Excerpt provided →
For those who don't know Sophie's history, she's a whippet/collie X who was one of a number of dogs taken in by GAP from a pretty awful situation, where she'd spent the first 7 years of her life caged in a barn :angry:

 

She came to me nearly 3 years ago, and despite everything was a happy, friendly little girl - always a bit nervy and inclined to be jumpy with sudden movements etc, but very affectionate and loved fuss from people she trusted. She bonded with me straight away and was my little shadow, was always as close to me as she could be in the house and loved to snuggle up on the sofa for cuddles.

 

In September she had a fairly major operation to remove 3 mammary lumps. She's recovered physically very well, but unfortunately the experience seems to have to have destroyed all her trust in being handled - at all - by anybody. She's probably worst with me, perhaps because I had to do the 'bad guy' stuff holding her while she had her check-ups, stitches removed etc.

 

She's now become completely hand-shy, flinches and cringes if she's touched, avoids any kind of physical contact if she can. It's absolutely breaking my heart to see her like this, it is just not the friendly trusting little girl she's always been.

Objective →
Copy the passage of the post about Sophie the rescue dog, starting with "She's now become" and going on through "she's always been.". The material after this point comes from a different source than the text above.

Provided material →
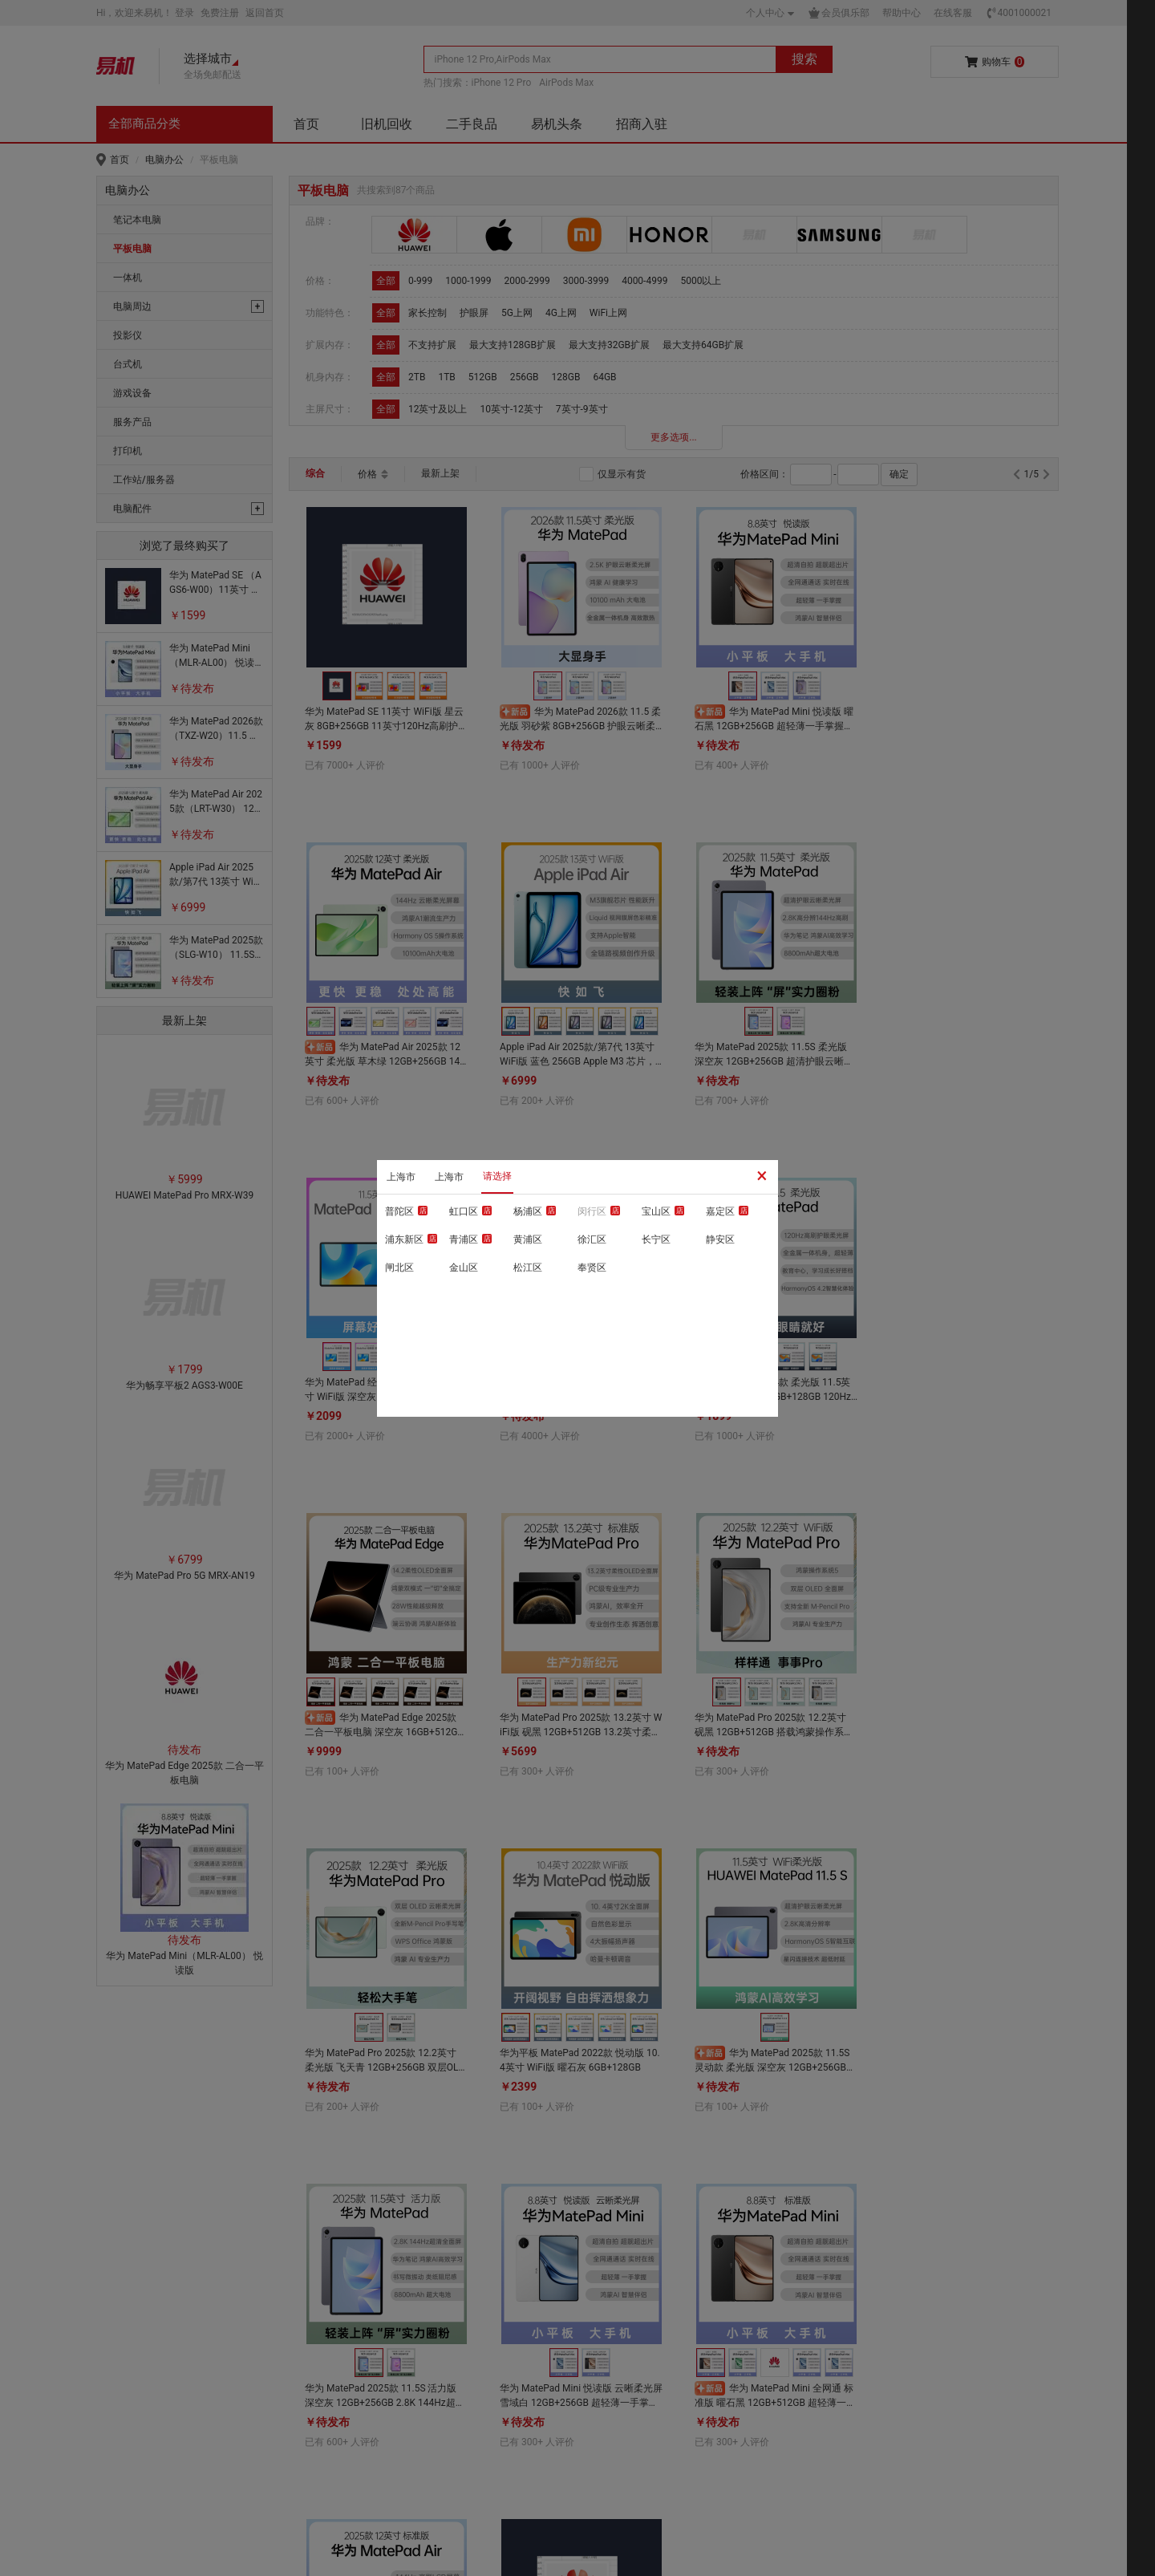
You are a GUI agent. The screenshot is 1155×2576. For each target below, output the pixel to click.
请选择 (497, 1176)
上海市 (401, 1177)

Output for this exercise →
She's now become completely hand-shy, flinches and cringes if she's touched, avoids any kind of physical contact if she can. It's absolutely breaking my heart to see her like this, it is just not the friendly trusting little girl she's always been.